What was it with the waterworks this year? Where do these tiny brooks get enough water to mow down trees overnight? And yet, no trace of any of that water now! How come the trees that get washed down are so gigantic? Why should mud stink? Ah the pain....

Almost at Thaatru now, this is that one spot along the road where I can see "our mountain", yes that big fat stony mountain!
If you have never been to the Himalayas, you won't realize that a mountain is to a hill as a Baluchitherium is to a dormouse. When your range of vision and horizon is smaller than the mountain, then you got a "real live un".

Hoping I'll get one of those jeeps at least at Manora, it's almost 6 PM now and the darkness is creeping in. Thankfully the street is deserted in Thaatru, and I'm glad that there's not a soul there (not that there ever was anyone in that town with a soul anyway!)

I pass Myangaad , the stream has swelled enough to look dangerous, so quite a bit of sweaty brow to get across in the fading light, backpack and all. This time no heroics, I do it on all fours "like humans do".

There is a sprinkly, messy drizzle now, the most annoying kinda rain, what old Pradhan "Shankru" once termed "kabaadi baarish". It's more like the rain is condensing right out of the air and humidity is so high that earth and air are all soaked.

It is dark now, well past seven. Devoid of luggage, I could easily do a kilometer in 10 minutes - the power walk - but here I'm slowed to a crawl and I succumb frequently to the "Let me put this burden down for a minute or two" idea. Haven't eaten anything since morning, but hunger is something that I never usually feel intensely. Naren would have gone crazy with this hunger, but then he's done much further, much heavier load in much worse weather. Good to have a standard set high enough to make you not want to lax off. Someday he will write about his victories, I believe....

What the task requires - According to the travel account above, how fast could the writer walk without luggage?

Data taken from a collection:

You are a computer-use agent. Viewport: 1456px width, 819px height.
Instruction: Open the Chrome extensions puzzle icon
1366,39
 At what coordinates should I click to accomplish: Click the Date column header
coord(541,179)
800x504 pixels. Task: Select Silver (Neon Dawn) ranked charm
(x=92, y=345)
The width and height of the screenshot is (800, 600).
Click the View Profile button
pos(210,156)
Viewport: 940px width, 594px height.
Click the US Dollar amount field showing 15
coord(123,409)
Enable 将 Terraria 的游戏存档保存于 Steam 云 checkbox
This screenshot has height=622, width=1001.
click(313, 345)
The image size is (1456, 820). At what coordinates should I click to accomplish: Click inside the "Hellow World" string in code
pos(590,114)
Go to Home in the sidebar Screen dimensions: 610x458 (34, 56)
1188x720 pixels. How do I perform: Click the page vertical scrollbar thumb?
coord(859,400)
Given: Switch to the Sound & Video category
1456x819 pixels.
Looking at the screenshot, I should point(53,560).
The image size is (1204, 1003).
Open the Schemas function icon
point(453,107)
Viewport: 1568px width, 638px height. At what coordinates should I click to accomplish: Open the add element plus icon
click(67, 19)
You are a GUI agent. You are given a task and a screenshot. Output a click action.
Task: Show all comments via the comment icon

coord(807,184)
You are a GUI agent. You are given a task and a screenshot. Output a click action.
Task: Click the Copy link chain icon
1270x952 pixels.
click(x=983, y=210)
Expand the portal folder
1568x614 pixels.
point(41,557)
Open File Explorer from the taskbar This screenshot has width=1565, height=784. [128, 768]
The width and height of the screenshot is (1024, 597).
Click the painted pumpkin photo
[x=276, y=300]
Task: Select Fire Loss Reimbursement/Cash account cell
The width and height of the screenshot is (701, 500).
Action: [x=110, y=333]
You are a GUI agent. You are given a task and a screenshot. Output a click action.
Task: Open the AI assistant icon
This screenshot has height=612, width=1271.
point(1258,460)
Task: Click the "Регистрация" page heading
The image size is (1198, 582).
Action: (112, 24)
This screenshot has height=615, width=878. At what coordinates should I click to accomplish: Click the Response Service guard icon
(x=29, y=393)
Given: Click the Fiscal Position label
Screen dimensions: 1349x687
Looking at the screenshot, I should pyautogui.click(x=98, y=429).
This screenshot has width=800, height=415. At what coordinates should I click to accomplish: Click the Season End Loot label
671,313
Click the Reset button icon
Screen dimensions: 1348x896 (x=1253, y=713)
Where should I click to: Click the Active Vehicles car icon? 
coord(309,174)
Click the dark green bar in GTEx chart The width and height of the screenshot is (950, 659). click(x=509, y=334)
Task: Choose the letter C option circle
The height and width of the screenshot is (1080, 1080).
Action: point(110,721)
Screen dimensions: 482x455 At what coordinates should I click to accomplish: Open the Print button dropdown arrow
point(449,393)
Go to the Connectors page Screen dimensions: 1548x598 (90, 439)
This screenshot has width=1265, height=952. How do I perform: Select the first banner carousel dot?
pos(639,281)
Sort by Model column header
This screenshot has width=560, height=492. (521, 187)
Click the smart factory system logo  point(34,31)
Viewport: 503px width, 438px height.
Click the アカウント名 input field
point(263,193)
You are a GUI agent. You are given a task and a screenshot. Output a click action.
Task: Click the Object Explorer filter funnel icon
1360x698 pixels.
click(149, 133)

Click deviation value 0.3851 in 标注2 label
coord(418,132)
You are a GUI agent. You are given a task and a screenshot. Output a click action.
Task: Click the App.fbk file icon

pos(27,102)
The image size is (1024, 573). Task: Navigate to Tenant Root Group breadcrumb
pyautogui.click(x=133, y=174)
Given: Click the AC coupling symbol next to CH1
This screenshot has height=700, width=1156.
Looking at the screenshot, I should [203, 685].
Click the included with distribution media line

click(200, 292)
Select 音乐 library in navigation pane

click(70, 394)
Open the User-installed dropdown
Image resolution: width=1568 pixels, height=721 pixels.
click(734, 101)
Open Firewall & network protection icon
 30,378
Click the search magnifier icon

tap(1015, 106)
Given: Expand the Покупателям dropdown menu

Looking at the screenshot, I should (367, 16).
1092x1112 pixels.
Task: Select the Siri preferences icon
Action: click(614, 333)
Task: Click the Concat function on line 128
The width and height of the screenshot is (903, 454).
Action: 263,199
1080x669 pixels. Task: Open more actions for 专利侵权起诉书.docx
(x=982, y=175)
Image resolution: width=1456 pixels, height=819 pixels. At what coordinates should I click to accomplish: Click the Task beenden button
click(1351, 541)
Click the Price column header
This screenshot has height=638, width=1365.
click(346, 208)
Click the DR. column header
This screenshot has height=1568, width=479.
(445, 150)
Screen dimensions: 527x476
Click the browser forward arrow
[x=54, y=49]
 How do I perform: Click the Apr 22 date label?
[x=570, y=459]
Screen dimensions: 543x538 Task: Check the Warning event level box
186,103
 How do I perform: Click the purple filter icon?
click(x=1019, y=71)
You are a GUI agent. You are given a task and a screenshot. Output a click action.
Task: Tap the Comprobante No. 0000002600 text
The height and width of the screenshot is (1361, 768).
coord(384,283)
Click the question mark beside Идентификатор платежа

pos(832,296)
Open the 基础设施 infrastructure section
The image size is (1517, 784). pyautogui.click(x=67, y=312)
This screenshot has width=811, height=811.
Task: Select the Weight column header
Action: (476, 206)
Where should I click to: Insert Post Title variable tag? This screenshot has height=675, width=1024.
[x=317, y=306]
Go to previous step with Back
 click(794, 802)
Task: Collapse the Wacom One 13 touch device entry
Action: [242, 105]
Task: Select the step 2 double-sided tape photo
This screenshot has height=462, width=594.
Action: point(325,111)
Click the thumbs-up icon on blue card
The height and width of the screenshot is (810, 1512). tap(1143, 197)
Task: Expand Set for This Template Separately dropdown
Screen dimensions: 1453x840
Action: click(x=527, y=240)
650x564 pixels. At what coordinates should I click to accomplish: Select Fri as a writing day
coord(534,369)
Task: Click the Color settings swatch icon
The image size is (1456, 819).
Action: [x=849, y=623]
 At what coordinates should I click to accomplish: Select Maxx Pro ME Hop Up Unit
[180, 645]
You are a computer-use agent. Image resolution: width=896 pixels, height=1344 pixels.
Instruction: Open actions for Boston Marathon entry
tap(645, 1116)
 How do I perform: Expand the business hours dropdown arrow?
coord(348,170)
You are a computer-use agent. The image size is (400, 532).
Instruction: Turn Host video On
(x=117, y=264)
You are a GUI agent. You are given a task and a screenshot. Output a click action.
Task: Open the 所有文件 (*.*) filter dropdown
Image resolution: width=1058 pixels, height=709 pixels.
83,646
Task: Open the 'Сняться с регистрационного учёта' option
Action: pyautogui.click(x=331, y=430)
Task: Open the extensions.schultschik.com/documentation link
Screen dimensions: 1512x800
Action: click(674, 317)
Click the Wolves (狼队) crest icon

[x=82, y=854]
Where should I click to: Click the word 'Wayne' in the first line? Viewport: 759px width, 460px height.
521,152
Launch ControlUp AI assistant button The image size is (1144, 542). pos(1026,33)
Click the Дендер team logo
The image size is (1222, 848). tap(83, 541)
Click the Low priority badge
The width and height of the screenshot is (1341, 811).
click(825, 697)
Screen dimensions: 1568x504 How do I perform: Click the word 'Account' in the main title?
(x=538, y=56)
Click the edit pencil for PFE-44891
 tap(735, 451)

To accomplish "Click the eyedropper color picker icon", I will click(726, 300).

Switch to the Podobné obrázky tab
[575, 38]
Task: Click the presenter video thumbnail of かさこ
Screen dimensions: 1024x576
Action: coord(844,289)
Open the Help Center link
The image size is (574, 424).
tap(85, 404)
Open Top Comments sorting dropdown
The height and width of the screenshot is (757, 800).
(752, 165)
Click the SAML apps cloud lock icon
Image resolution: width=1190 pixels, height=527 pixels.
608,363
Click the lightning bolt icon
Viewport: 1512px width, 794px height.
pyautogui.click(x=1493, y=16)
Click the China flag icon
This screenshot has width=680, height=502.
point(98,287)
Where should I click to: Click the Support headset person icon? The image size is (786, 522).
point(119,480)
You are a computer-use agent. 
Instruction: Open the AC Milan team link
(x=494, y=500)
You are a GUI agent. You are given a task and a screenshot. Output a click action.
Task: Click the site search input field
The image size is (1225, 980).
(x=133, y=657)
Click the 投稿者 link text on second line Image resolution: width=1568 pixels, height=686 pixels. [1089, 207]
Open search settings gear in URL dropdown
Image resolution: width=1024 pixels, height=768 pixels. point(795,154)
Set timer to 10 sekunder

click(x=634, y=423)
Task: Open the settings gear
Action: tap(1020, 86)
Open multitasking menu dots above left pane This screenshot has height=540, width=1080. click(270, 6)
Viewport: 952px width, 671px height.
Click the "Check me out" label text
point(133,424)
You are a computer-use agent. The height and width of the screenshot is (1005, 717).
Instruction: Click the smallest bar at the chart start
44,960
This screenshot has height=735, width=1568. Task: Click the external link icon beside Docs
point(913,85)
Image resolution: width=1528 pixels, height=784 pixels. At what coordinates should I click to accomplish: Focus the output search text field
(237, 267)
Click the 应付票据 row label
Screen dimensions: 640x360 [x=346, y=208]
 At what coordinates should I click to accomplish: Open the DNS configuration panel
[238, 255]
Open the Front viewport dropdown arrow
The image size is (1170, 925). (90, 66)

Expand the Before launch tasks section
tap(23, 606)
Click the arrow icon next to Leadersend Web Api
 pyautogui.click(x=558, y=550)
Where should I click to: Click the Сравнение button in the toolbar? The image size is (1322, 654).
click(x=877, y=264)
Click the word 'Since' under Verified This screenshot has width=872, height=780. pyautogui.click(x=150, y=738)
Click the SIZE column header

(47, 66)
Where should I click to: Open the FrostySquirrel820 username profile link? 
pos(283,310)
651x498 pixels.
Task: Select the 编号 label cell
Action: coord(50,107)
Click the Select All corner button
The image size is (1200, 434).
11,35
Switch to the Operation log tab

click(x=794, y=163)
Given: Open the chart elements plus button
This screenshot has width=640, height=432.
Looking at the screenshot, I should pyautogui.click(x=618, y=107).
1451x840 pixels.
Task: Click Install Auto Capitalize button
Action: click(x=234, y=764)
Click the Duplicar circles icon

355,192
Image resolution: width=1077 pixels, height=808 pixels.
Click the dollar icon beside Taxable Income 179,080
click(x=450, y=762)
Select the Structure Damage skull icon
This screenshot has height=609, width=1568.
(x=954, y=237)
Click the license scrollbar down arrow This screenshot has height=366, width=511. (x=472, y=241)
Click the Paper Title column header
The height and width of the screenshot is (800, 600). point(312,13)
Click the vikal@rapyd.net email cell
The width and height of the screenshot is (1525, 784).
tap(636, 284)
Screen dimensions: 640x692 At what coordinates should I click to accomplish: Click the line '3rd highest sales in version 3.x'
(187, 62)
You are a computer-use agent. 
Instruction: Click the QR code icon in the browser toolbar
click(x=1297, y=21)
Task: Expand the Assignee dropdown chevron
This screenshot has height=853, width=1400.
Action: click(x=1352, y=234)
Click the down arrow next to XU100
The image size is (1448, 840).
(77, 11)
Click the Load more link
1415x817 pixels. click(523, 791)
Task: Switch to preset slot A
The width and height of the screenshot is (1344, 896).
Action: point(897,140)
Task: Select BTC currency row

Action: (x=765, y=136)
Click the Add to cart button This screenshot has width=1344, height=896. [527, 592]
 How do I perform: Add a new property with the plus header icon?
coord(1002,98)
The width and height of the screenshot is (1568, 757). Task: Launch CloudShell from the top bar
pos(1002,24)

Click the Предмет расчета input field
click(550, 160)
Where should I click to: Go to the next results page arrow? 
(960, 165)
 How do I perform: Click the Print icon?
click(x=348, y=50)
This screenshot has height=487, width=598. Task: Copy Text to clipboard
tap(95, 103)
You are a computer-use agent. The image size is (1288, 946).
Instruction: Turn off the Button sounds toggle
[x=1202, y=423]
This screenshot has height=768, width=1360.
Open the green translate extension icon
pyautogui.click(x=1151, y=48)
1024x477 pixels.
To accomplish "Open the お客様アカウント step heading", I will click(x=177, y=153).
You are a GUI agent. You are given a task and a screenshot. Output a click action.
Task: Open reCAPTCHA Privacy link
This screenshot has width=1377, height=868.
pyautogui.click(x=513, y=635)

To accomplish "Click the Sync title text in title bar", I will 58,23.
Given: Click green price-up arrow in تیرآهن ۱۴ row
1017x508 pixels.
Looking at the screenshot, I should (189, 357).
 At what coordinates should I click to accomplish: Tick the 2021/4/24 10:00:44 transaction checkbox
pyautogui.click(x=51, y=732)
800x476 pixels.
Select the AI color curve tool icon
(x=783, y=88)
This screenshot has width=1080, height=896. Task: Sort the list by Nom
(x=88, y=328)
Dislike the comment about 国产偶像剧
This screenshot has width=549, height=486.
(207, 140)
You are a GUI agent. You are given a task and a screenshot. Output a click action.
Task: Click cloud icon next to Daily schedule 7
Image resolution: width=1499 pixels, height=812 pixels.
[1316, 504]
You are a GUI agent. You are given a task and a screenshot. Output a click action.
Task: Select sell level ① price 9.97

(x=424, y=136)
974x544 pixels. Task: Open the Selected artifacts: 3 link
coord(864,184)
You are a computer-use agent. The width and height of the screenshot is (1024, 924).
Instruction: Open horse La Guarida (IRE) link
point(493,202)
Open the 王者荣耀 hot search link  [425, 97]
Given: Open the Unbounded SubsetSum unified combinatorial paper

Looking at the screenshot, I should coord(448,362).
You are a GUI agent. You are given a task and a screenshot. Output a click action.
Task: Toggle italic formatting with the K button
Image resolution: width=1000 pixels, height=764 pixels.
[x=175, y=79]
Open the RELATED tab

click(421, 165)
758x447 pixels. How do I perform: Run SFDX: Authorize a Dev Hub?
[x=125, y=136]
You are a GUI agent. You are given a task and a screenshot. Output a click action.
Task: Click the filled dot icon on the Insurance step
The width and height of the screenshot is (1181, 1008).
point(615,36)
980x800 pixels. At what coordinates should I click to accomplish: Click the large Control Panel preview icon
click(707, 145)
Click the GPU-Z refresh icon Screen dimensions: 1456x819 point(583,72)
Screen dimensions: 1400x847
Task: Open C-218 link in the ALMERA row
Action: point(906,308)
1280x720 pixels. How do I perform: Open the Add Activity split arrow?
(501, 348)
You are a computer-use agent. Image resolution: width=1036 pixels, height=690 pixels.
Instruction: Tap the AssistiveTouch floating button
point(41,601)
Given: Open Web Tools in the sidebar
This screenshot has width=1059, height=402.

Exercise response - A kilometer in 10 minutes.